Regarding os.linesep:
Here is an exact unedited Python 2.7.1 interpreter session on Windows:
Python 2.7.1 (r271:86832, Nov 27 2010, 18:30:46) [MSC v.1500 32 bit (Intel)] on
win32
Type "help", "copyright", "credits" or "license" for more information.
>>> import os
>>> os.linesep
'\r\n'
>>> f = open('myfile','w')
>>> f.write('hi there\n')
>>> f.write('hi there' + os.linesep) # same result as previous line ?????????
>>> f.close()
>>> open('myfile', 'rb').read()
'hi there\r\nhi there\r\r\n'
>>>
On Windows:
As expected, os.linesep does NOT produce the same outcome as '\n'. There is no way that it could produce the same outcome. 'hi there' + os.linesep is equivalent to 'hi there\r\n', which is NOT equivalent to 'hi there\n'.
It's this simple: use \n which will be translated automatically to os.linesep. And it's been that simple ever since the first port of Python to Windows.
There is no point in using os.linesep on non-Windows systems, and it produces wrong results on Windows.
DO NOT USE os.linesep!
I do not think there is a "correct" way.
I would use:
with open('myfile', 'a') as f:
f.write('hi there\n')
In memoriam Tim Toady.
In Python 3 it is a function, but in Python 2 you can add this to the top of the source file:
from __future__ import print_function
Then you do
print("hi there", file=f)
If you are writing a lot of data and speed is a concern you should probably go with f.write(...). I did a quick speed comparison and it was considerably faster than print(..., file=f) when performing a large number of writes.
import time
start = start = time.time()
with open("test.txt", 'w') as f:
for i in range(10000000):
# print('This is a speed test', file=f)
# f.write('This is a speed test\n')
end = time.time()
print(end - start)
On average write finished in 2.45s on my machine, whereas print took about 4 times as long (9.76s). That being said, in most real-world scenarios this will not be an issue.
If you choose to go with print(..., file=f) you will probably find that you'll want to suppress the newline from time to time, or replace it with something else. This can be done by setting the optional end parameter, e.g.;
with open("test", 'w') as f:
print('Foo1,', file=f, end='')
print('Foo2,', file=f, end='')
print('Foo3', file=f)
Whichever way you choose I'd suggest using with since it makes the code much easier to read.
Update: This difference in performance is explained by the fact that write is highly buffered and returns before any writes to disk actually take place (see this answer), whereas print (probably) uses line buffering. A simple test for this would be to check performance for long writes as well, where the disadvantages (in terms of speed) for line buffering would be less pronounced.
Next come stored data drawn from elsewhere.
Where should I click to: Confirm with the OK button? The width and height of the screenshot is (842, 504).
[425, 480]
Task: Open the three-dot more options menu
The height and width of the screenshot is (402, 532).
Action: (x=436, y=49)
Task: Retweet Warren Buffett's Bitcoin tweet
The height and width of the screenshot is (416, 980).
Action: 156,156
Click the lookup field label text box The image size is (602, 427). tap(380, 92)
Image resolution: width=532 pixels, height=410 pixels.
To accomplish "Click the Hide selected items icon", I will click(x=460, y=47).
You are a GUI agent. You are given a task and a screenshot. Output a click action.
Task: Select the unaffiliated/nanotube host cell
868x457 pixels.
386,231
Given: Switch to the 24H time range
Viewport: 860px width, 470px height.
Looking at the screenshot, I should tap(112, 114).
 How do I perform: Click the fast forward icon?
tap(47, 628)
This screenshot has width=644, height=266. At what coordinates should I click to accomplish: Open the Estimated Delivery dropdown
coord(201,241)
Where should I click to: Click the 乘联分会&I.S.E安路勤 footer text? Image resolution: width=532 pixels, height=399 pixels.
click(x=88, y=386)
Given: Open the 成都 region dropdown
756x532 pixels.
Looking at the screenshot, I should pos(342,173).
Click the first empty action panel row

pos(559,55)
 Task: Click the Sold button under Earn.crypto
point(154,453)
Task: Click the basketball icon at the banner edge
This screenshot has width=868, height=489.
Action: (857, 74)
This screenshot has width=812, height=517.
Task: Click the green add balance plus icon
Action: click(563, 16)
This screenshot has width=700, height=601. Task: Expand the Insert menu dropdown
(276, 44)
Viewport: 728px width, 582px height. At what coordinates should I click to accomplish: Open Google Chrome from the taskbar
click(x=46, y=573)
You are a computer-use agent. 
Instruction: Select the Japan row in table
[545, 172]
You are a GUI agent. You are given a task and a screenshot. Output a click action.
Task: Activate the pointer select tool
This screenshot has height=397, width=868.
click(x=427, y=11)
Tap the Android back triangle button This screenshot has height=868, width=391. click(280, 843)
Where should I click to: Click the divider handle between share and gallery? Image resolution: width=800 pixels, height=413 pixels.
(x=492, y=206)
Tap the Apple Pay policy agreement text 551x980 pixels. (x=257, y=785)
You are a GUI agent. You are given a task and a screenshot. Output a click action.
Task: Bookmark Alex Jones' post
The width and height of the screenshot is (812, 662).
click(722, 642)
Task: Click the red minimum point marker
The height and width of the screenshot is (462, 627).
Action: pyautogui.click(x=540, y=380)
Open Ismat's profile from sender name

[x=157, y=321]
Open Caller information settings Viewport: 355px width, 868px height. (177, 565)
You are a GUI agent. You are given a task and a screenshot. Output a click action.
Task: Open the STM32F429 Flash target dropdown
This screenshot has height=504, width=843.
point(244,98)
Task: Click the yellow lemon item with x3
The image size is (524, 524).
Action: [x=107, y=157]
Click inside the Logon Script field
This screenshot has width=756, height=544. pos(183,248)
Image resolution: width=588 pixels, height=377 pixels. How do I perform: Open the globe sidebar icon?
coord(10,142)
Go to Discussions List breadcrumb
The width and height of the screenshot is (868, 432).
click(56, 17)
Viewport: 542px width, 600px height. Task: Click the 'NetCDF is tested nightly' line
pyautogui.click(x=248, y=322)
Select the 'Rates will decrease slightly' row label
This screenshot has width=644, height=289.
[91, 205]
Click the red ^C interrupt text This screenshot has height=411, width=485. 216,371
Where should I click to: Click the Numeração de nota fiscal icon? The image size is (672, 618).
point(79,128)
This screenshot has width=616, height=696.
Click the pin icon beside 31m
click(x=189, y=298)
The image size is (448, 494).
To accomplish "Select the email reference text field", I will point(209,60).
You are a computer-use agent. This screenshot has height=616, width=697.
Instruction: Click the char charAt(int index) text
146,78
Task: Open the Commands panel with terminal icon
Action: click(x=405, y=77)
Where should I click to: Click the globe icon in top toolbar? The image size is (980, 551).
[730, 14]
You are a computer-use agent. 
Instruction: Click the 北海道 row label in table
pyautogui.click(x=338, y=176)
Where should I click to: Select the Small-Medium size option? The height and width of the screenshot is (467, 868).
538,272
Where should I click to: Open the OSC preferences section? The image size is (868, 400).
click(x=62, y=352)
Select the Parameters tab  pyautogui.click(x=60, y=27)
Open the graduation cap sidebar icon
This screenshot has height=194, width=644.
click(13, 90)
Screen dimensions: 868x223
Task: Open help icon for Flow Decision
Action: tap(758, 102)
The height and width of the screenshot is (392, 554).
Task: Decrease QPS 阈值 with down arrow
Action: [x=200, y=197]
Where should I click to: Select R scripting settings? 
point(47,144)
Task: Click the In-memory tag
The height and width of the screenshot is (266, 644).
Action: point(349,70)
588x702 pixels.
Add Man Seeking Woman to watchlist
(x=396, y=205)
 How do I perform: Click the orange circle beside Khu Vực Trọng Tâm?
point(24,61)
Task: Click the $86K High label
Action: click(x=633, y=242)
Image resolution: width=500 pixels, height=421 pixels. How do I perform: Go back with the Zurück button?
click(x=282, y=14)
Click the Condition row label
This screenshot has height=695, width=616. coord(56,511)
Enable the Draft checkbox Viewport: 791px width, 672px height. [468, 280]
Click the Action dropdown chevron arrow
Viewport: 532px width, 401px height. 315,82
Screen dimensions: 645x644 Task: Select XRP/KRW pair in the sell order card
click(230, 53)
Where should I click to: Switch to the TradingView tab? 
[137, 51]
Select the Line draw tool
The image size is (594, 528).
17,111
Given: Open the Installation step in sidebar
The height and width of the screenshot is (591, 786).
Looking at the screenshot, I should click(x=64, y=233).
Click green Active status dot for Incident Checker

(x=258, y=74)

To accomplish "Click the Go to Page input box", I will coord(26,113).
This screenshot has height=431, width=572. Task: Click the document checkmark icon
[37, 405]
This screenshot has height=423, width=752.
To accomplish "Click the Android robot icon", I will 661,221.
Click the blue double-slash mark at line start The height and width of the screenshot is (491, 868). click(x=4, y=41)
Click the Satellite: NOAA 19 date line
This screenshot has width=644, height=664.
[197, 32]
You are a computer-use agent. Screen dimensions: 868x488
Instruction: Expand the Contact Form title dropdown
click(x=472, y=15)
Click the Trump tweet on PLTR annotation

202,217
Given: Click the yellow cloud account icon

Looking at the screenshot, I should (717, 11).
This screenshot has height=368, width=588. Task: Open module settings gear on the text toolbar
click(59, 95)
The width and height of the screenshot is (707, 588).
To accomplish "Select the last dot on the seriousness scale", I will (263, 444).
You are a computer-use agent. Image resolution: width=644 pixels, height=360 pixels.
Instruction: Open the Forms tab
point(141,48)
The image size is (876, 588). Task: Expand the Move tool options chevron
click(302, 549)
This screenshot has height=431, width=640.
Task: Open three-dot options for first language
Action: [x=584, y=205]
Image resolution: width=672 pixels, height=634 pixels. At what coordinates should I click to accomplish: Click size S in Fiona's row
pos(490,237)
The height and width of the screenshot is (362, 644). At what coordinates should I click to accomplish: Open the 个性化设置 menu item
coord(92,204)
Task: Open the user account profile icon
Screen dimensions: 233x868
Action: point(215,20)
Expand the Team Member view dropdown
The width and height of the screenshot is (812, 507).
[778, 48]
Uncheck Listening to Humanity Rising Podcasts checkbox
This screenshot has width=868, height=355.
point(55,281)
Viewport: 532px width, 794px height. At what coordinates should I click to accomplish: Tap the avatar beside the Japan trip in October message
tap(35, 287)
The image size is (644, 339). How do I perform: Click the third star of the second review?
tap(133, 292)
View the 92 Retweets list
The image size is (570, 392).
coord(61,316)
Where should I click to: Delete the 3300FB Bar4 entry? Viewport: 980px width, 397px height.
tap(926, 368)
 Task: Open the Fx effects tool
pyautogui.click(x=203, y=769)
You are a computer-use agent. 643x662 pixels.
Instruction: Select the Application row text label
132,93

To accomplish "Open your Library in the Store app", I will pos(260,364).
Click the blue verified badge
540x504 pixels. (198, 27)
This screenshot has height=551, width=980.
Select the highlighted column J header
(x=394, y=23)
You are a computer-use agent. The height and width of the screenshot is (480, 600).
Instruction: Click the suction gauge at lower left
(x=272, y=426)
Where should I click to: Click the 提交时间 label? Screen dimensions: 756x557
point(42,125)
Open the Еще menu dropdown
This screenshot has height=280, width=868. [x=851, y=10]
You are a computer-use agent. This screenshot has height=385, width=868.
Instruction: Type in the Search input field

start = start = time.time()
long_line = 'This is a speed test' * 100
with open("test.txt", 'w') as f:
for i in range(1000000):
# print(long_line, file=f)
# f.write(long_line + '\n')
end = time.time()
print(end - start, "s")
The performance difference now becomes much less pronounced, with an average time of 2.20s for write and 3.10s for print. If you need to concatenate a bunch of strings to get this loooong line performance will suffer, so use-cases where print would be more efficient are a bit rare.
Since 3.5 you can also use the pathlib for that purpose:
Path.write_text(data, encoding=None, errors=None)
Open the file pointed to in text mode, write data to it, and close the file:
import pathlib
pathlib.Path('textfile.txt').write_text('content')
When you said Line it means some serialized characters which are ended to '\n' characters. Line should be last at some point so we should consider '\n' at the end of each line. Here is solution:
with open('YOURFILE.txt', 'a') as the_file:
the_file.write("Hello")
in append mode after each write the cursor move to new line, if you want to use w mode you should add \n characters at the end of the write() function:
the_file.write("Hello\n")
If you want to avoid using write() or writelines() and joining the strings with a newline yourself, you can pass all of your lines to print(), and the newline delimiter and your file handle as keyword arguments. This snippet assumes your strings do not have trailing newlines.
print(line1, line2, sep="\n", file=f)
You don't need to put a special newline character is needed at the end, because print() does that for you.
If you have an arbitrary number of lines in a list, you can use list expansion to pass them all to print().
lines = ["The Quick Brown Fox", "Lorem Ipsum"]
print(*lines, sep="\n", file=f)
It is OK to use "\n" as the separator on Windows, because print() will also automatically convert it to a Windows CRLF newline ("\r\n").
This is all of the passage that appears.